DATA SUPPLIED Block Start

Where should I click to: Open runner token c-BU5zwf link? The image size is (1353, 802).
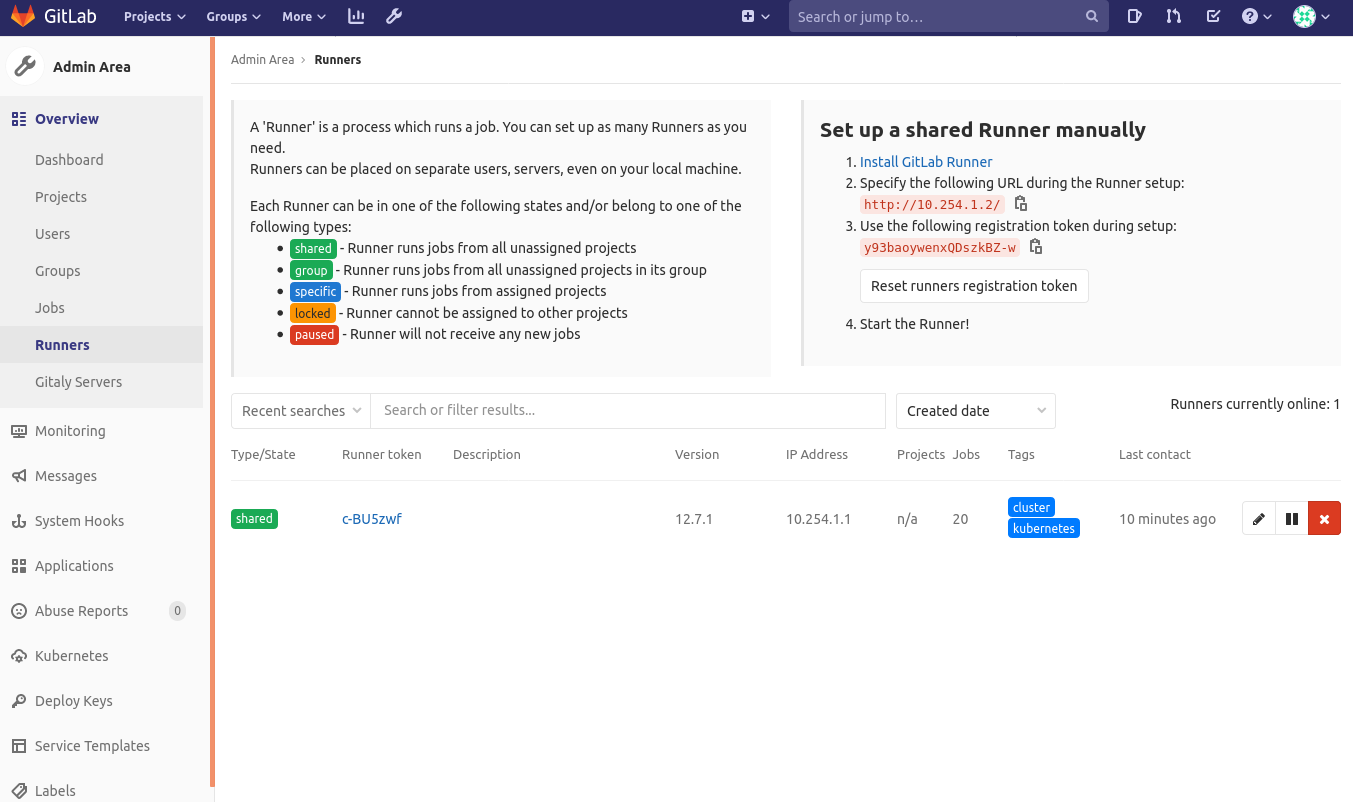tap(372, 519)

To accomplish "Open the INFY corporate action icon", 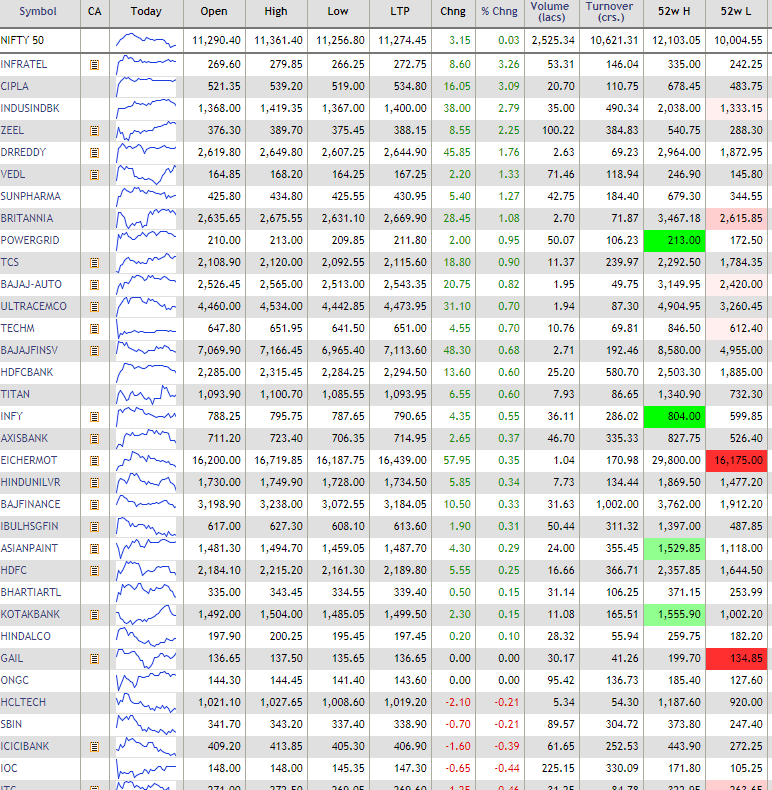I will click(94, 416).
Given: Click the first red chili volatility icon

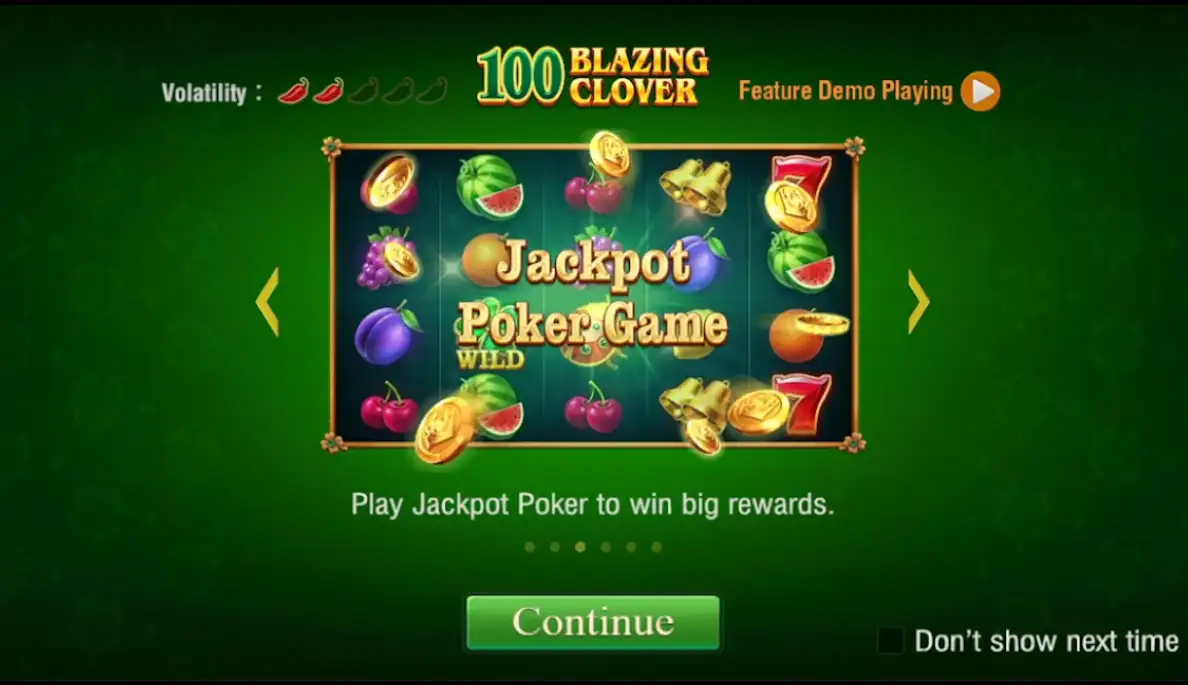Looking at the screenshot, I should [293, 91].
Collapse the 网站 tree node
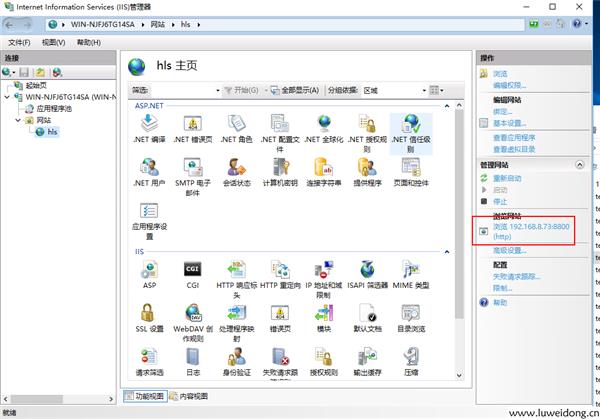 point(18,120)
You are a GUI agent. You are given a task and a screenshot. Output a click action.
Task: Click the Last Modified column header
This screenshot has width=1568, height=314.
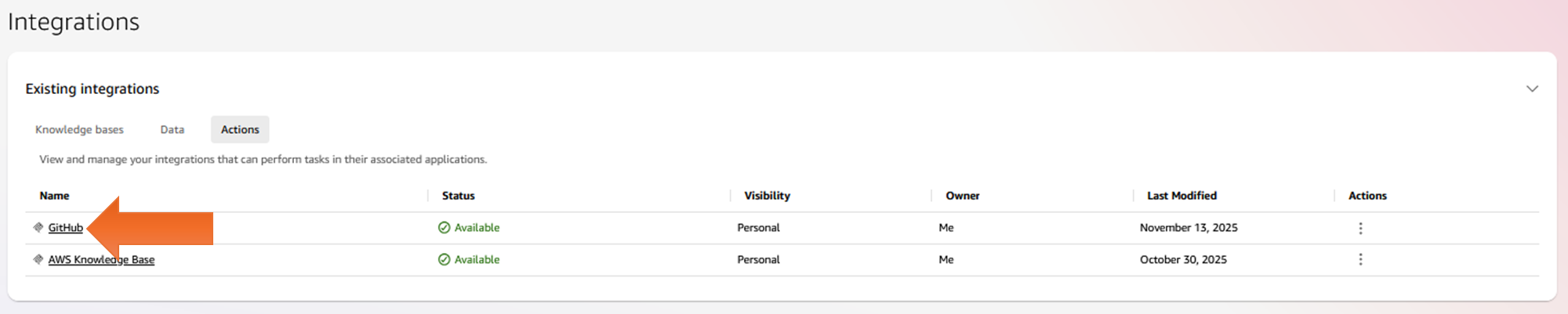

DATA SUPPLIED Block End

From the line with "Given: Click the" through the final line of the records above, return each line exactly and nothing else. Pictures are to be skipped.

ANSWER FOR THE TASK.
Given: Click the first red chili volatility icon

Looking at the screenshot, I should [293, 91].
Collapse the 网站 tree node
 point(18,120)
You are a GUI agent. You are given a task and a screenshot. Output a click action.
Task: Click the Last Modified column header
This screenshot has width=1568, height=314.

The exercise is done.